Talvolta poi, queste diverse forme di  sofferenza, si sovrappongono una all’altra fino a trasformarsi in veri e propri flagelli sociali. È dinnanzi a tutto ciò che nasce la riflessione “noi siamo più poveri rispetto ai nostri antenati”, perché siamo poveri di spirito e di sentimenti forti, siamo privi di tradizioni da amare e da rispettare, perché tendiamo a non avere rapporti con il passato, in quanto presuntuosamente crediamo che sia una condizione da mettere da parte o meglio ancora da dimenticare, senza renderci conto che “chi non ha un passato non ha un futuro”.

Questa felicità artificiale dispensata a tutti, ci rende  incapaci di comprendere e di accettare il mondo attuale che molte volte ha perso i valori morali e che sembra solo capace di offrire modelli di consumismo sfrenato.  Viviamo una società dove il detto cartesiano: “Cogito ergo sum – Io penso quindi esisto” è stato sostituito da “Io devo essere ciò che gli altri vogliono”, perché così facendo si può sviluppare quel senso di appartenenza che in realtà si traduce in un mero conformismo, il quale ci  rende non esercenti la capacità di valutazione critica e di discernimento.  
Questo è quello che spesso accade, “nella realtà non sono ciò che in verità vorrei essere”, e come dire metaforicamente “non sono un principe azzurro, ma azzurro è il colore della vita che vorrei vivere”. 

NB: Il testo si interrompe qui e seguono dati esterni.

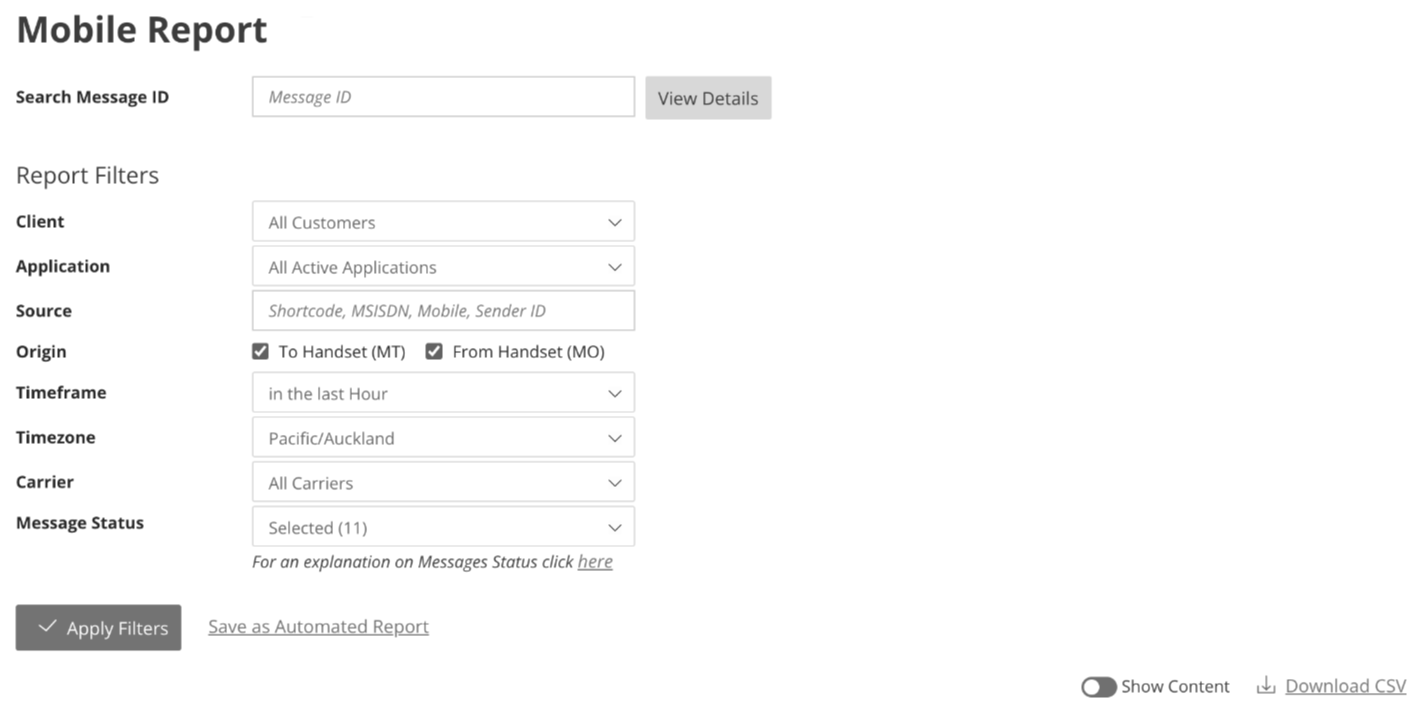Screen dimensions: 1421x703
Task: Follow the 'here' Message Status explanation link
Action: [x=595, y=562]
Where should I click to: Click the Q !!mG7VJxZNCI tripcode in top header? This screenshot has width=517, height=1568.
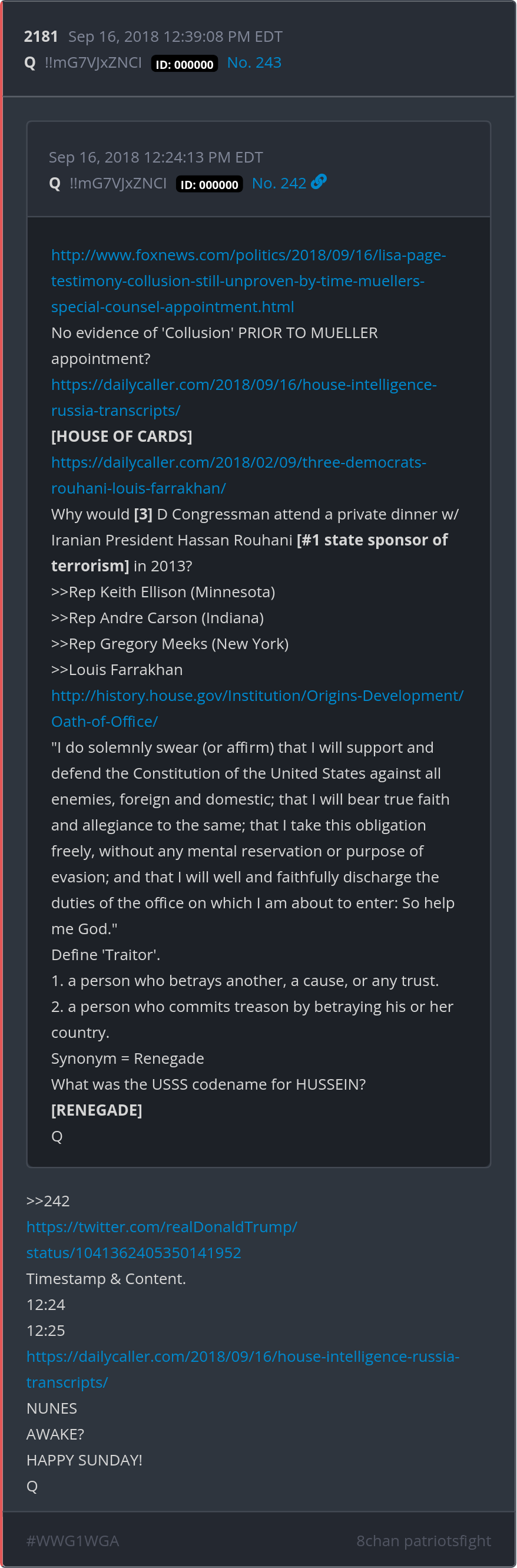pyautogui.click(x=82, y=62)
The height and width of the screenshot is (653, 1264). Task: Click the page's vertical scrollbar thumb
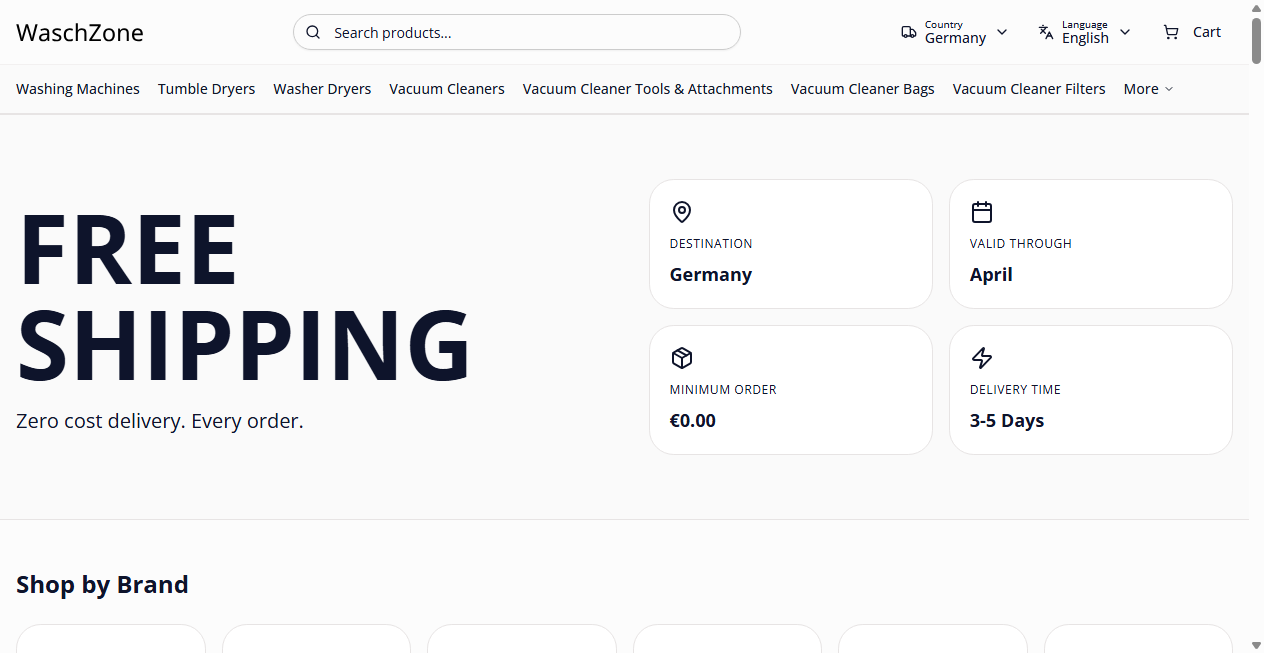(1256, 40)
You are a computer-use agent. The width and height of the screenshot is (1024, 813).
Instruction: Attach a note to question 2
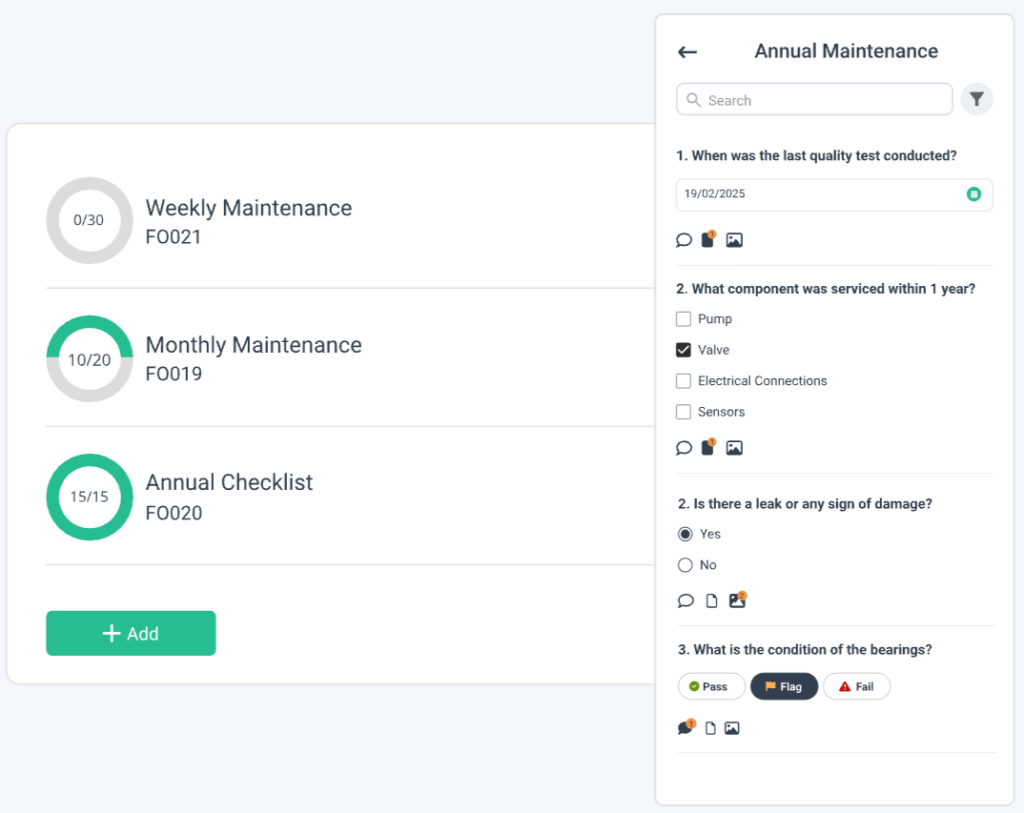coord(708,447)
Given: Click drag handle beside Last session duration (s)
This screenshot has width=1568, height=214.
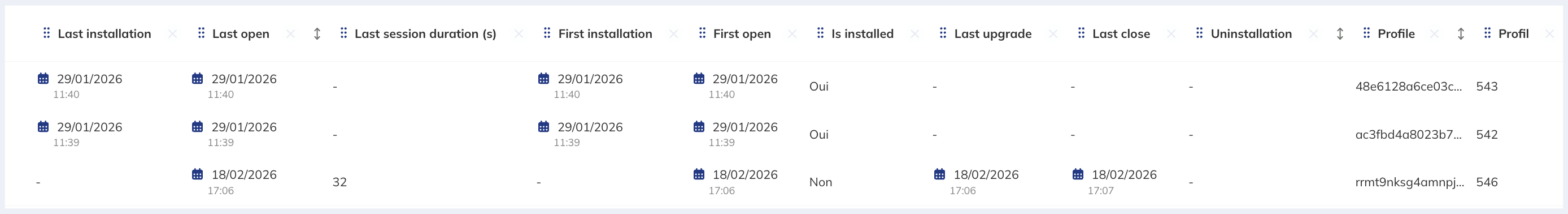Looking at the screenshot, I should [x=344, y=33].
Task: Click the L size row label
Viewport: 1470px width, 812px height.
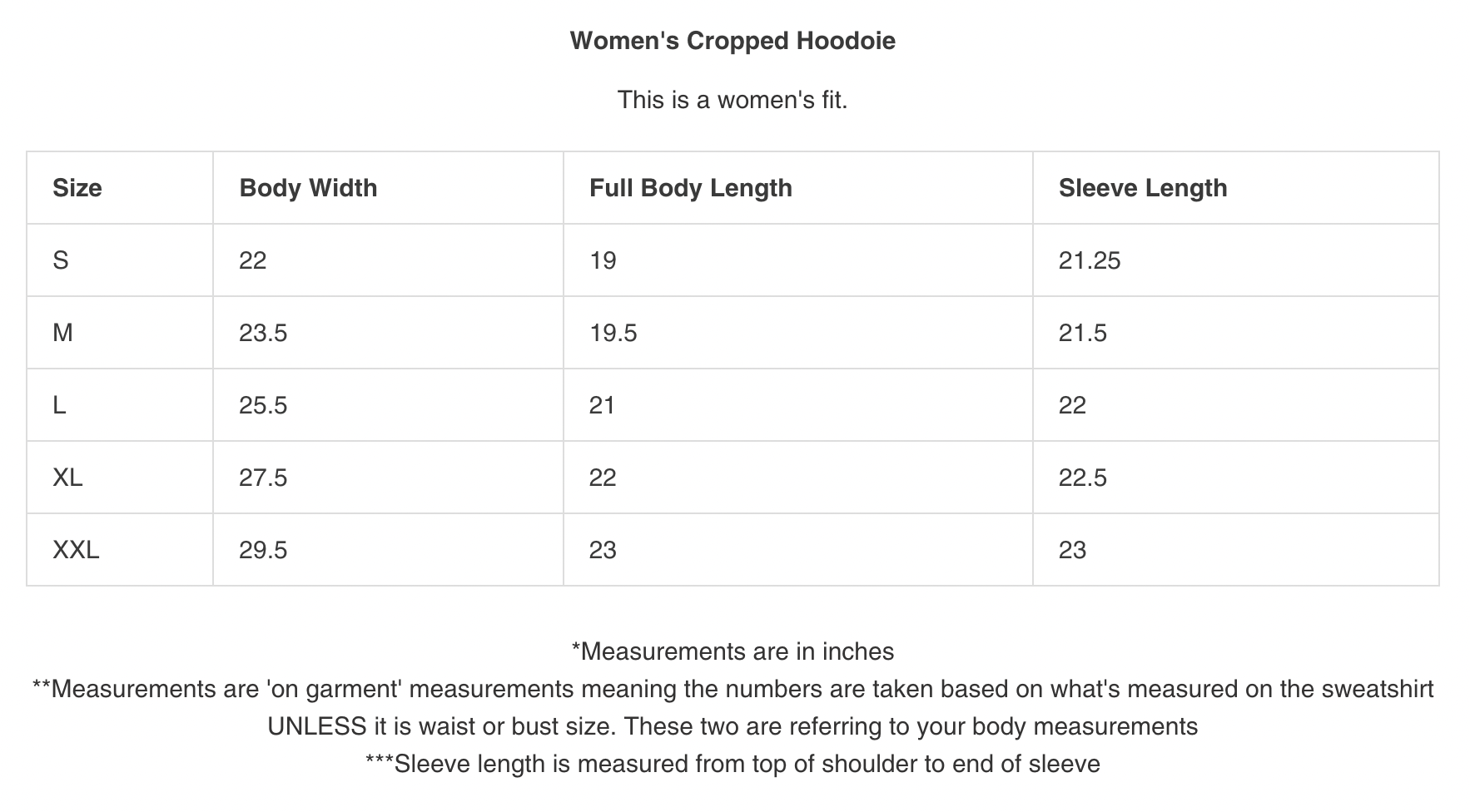Action: [59, 405]
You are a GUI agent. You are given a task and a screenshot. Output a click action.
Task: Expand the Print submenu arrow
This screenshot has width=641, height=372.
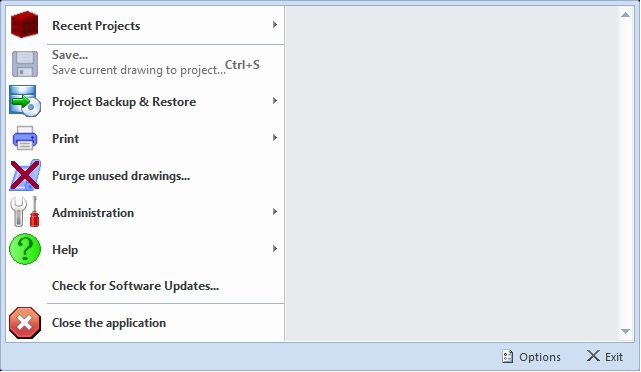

Allora è giusto chiedersi: “qual è il nostro impegno per rendere la vita di ciascuno, oltre che la nostra stessa, migliore? Cosa preferiamo? Morire lentamente diventando schiavi delle abitudini e ripetendo ogni giorno gli stessi percorsi?”. Ricordiamoci quanto consigliato da Martha Medeiros in una delle più celebri opere di tutti i tempi – Lentamente muore - “Evitiamo la morte a piccole dosi, ricordando sempre che essere vivo richiede uno sforzo di gran lunga maggiore del semplice fatto di respirare. Soltanto l’ardente pazienza, porterà al raggiungimento di una splendida felicità”.